One of the problems with combining two different genres into one game is maintaining an even quality. Even if a developer does a great job building one half of the game, the other half can bring the entire game down. This is the problem confronting Colour Bind, a puzzle-platformer in which excellent puzzles are shackled to the corpse of a bad platformer.
First, it should be noted that Colour Bind has a pleasantly distinctive look to it. A basic level will consist of a set of gray platforms, with various colored shapes strewn about. This works to the games advantage, because the use of color informs you what parts of the map are pertinent to solving the puzzle. The colors themselves are bright and saturated, which both looks really nice and draws your eyes.

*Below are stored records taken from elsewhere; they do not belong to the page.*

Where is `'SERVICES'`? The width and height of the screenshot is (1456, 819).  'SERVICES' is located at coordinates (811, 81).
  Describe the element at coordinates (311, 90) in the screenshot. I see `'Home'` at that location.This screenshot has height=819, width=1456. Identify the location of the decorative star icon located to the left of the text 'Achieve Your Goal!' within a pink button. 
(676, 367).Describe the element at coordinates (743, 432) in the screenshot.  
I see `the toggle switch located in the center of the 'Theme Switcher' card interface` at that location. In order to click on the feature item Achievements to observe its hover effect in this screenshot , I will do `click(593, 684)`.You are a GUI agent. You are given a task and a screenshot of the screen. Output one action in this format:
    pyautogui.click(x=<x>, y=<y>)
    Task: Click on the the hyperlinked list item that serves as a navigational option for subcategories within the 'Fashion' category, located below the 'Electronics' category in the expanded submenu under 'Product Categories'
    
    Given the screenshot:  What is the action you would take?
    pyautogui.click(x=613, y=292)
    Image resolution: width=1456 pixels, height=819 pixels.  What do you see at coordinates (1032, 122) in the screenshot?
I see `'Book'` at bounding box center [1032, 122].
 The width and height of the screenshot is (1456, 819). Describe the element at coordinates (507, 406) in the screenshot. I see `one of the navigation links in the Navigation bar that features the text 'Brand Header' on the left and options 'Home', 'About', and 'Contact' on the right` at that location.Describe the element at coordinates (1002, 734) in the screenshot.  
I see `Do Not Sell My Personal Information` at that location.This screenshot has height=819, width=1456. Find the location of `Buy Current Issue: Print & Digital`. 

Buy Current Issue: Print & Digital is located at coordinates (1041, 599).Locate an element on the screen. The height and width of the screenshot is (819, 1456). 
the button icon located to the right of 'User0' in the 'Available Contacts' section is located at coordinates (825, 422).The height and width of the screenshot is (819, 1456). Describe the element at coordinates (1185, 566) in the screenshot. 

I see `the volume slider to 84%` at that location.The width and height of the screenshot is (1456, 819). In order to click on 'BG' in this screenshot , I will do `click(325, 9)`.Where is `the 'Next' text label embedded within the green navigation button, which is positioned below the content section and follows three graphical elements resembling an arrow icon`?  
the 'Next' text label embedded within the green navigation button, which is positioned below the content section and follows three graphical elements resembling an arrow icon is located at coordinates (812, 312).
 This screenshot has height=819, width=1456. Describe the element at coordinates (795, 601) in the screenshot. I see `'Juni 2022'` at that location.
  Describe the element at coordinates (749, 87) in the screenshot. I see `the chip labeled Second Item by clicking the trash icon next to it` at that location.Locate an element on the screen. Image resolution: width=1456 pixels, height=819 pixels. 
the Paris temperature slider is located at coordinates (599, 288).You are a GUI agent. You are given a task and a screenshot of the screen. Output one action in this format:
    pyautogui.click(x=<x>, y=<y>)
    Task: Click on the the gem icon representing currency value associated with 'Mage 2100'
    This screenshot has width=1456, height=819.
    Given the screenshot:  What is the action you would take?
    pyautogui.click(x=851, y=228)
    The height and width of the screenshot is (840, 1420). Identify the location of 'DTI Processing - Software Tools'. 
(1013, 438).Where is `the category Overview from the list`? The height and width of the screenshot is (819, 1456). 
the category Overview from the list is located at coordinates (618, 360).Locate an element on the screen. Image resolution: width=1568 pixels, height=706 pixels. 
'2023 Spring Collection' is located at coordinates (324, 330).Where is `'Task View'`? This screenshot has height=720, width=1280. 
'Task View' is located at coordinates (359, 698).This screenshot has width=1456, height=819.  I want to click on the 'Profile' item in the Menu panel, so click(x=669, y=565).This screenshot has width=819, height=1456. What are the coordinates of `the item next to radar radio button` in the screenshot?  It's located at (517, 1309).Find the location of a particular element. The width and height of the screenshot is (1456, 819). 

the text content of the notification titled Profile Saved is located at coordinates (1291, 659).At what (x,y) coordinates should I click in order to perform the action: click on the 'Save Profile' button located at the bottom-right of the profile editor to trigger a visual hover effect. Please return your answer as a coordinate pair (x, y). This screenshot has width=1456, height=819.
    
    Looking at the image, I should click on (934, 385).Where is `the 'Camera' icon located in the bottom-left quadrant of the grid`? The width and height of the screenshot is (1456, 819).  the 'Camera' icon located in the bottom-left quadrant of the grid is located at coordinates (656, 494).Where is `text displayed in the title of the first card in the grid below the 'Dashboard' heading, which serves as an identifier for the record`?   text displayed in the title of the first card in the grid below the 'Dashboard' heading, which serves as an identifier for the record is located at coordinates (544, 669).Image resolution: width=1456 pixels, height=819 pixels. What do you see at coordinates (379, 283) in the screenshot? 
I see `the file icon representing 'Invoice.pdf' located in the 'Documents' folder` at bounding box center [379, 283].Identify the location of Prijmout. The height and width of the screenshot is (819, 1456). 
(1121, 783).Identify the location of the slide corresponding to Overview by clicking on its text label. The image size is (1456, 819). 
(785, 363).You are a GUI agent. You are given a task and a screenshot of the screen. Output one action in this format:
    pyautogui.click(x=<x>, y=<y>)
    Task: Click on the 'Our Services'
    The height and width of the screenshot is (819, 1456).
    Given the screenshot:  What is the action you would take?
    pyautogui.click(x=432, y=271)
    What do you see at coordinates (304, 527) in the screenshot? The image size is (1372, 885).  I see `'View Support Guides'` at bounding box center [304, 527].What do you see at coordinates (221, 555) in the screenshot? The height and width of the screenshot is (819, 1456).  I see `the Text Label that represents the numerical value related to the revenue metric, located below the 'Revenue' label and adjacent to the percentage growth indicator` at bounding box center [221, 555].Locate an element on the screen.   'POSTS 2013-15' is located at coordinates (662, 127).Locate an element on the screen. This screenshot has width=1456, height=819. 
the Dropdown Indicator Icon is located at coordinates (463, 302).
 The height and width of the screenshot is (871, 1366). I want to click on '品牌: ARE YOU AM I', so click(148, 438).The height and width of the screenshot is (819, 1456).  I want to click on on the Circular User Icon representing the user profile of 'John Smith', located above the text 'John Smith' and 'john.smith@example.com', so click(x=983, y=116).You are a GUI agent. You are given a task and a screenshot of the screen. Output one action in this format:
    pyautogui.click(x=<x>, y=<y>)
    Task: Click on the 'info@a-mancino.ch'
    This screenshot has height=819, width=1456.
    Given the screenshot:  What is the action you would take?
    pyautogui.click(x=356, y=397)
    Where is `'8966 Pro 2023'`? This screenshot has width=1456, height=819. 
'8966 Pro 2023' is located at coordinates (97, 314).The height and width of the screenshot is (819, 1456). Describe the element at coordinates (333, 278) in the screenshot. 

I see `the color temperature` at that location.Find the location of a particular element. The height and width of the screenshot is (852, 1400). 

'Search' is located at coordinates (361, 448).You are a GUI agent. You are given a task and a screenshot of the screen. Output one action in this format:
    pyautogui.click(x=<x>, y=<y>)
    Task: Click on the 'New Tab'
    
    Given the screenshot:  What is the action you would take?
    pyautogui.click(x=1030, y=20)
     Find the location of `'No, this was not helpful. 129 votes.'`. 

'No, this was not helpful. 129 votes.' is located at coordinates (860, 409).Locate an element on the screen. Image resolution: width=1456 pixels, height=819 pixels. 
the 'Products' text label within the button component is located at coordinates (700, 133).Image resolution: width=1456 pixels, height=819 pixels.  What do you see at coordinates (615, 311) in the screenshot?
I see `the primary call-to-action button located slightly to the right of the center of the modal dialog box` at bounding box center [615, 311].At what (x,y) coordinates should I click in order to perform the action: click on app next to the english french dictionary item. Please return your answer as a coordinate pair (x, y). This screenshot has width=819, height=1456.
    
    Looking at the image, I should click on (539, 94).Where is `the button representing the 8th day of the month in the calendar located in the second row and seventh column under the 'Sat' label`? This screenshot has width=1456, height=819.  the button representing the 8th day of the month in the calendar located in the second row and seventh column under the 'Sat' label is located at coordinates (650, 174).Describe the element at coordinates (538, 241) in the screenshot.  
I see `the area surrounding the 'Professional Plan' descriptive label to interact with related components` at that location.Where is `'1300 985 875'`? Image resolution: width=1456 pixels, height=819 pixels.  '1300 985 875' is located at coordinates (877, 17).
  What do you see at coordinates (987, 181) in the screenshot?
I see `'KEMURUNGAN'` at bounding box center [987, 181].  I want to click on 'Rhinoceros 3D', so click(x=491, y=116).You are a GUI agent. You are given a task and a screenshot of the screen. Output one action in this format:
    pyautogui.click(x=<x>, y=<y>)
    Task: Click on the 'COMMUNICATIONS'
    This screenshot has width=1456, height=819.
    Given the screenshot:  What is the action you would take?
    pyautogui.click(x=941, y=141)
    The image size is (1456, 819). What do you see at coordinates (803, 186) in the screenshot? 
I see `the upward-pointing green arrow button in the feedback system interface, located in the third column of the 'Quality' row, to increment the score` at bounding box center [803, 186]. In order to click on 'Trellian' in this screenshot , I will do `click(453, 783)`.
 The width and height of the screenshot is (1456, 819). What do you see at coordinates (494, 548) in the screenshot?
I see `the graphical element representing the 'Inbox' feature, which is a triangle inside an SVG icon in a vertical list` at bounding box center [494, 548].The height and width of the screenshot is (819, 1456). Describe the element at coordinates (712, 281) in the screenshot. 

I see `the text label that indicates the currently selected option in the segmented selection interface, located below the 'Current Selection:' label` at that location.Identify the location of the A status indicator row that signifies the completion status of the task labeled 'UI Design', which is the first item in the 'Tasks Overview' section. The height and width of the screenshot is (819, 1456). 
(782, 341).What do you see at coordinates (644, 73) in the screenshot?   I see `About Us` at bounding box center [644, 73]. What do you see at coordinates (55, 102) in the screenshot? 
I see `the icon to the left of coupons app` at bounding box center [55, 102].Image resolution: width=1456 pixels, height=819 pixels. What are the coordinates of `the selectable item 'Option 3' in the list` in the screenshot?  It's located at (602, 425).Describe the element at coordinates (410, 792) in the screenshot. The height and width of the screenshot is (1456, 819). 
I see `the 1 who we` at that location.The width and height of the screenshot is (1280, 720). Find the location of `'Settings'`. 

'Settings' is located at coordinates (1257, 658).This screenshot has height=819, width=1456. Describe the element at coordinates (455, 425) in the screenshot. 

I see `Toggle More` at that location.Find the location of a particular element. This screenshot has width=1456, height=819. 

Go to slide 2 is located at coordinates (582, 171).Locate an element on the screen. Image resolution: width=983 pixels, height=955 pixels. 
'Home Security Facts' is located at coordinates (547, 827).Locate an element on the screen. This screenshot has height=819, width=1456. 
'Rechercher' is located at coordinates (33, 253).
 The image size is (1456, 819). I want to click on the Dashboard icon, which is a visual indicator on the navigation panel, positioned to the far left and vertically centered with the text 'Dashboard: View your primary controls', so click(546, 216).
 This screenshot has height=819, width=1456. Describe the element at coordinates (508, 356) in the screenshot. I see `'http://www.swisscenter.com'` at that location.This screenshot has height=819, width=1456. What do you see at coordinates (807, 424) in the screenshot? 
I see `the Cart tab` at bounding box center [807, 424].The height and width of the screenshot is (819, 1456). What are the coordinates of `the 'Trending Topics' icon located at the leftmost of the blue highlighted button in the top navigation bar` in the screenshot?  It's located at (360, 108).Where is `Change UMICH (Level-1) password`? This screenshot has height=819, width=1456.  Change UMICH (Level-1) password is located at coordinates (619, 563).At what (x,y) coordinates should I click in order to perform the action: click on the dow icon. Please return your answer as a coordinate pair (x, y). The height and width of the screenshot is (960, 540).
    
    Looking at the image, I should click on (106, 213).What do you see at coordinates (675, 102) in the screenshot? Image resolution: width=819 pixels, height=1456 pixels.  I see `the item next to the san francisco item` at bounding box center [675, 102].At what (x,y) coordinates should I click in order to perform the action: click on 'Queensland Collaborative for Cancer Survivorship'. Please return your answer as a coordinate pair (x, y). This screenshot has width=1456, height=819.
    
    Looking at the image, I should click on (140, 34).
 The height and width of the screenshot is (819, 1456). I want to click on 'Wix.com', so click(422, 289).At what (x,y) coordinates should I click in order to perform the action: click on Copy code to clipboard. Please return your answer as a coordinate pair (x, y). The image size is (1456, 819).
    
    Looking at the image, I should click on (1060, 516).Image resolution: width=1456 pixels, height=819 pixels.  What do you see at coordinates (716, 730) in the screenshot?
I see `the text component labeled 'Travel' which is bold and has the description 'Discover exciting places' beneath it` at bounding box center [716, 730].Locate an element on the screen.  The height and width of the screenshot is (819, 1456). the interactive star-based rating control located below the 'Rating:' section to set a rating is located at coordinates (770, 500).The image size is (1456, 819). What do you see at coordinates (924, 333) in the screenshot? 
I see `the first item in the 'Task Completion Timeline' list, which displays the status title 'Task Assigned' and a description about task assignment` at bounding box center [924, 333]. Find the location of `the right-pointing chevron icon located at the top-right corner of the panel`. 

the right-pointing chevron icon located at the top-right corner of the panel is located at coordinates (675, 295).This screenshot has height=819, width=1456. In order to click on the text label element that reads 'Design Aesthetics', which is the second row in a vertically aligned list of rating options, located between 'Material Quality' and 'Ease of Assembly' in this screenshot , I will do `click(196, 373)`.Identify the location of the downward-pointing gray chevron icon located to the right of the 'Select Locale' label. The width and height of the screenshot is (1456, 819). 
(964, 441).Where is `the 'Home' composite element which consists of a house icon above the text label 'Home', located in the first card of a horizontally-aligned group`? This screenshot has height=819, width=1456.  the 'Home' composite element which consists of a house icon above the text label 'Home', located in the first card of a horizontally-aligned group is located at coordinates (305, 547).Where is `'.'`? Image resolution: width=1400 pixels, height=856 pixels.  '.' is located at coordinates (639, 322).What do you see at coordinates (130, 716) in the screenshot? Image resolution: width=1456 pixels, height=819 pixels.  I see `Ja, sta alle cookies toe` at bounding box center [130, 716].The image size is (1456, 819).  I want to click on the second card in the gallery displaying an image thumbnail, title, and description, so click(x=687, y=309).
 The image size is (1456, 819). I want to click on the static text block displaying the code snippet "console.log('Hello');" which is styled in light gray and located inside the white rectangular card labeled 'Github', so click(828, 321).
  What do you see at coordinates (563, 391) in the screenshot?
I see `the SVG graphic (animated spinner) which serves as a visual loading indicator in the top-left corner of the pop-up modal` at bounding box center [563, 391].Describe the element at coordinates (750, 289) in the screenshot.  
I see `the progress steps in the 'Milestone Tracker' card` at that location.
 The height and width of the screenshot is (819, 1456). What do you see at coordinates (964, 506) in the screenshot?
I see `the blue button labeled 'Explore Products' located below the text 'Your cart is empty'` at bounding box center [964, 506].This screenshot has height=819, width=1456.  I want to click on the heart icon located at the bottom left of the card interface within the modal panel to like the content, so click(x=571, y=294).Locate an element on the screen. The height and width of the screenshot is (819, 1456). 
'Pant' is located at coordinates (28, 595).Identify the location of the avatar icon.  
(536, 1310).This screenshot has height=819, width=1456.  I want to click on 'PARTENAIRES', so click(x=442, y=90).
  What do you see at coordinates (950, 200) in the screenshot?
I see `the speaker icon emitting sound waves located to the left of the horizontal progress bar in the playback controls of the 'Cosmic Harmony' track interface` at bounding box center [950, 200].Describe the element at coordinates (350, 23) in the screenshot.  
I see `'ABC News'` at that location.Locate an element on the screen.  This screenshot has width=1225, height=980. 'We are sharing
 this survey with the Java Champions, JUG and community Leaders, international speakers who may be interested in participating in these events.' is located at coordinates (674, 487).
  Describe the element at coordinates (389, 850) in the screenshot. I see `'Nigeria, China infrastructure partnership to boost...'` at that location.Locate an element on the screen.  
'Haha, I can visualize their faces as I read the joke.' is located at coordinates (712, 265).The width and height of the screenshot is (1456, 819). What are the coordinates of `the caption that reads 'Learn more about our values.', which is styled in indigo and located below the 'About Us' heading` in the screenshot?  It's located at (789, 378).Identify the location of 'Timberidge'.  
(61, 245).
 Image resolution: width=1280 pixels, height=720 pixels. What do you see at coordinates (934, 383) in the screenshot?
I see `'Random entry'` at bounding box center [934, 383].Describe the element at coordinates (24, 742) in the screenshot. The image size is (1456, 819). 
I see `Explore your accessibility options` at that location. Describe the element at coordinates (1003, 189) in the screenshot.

In a concession to players who are colorblind, the game allows you to imbue each color with a distinctive pattern. I should point out that the games menu screens are actually really beautiful. I know that seems like a silly thing to applaud, but it really looks like a lot of care went into the menu design. On the other hand, the games music is soothing, but largely forgettable.
This wrinkle allows for some really awesome puzzles. In one, you pilot your cart around the outside of a circle, using lasers to change your cart’s color, ensuring that your cart is always falling toward the center. In another—a particularly beautiful puzzle—you have to traverse your cart across a tip of a wave of platforms as they rise, change color, and fall back down. The puzzles can get quite challenging, but none of the 50 puzzles were frustratingly hard to solve.
Unfortunately, knowing the solution to a puzzle is only half the battle—you still have to get your cart to the goal. This is where the game really falters. The controls for the cart are very imprecise. The cart doesn’t so much roll as float, and will often get caught in corners, until you jump away to free it. Jumping will almost universally result in your cart rolling over, leaving you mashing the brake button to try and get the thing to stick onto a narrow platform, instead of bouncing off. One of the most frustrating aspects was the way the controls arbitrarily reverse when the cart is on the ceiling. This would make sense, except that the controls remain the same on the ground even if you flip the cart over.
I learned to dread when the game asked for precise movements, or anything resembling specific timing. The best platformers are challenging, but they are challenging because they ask you be precise, with tight controls. In Colour Bind, time and time again I found myself skipping off a platformand slamming the F button to reset the map. Again.
The game also includes a level editor, which is fairly powerful. The interface isn’t all that user-friendly, but after a few minutes of fiddling around I was able to start making some rudimentary puzzles of my own.
Overall, the puzzles in this game are great, but the loose, floating controls really hamper what would have been a great puzzle-plaformer. I’d only recommend this game for people who really—and I mean really—enjoy challenges.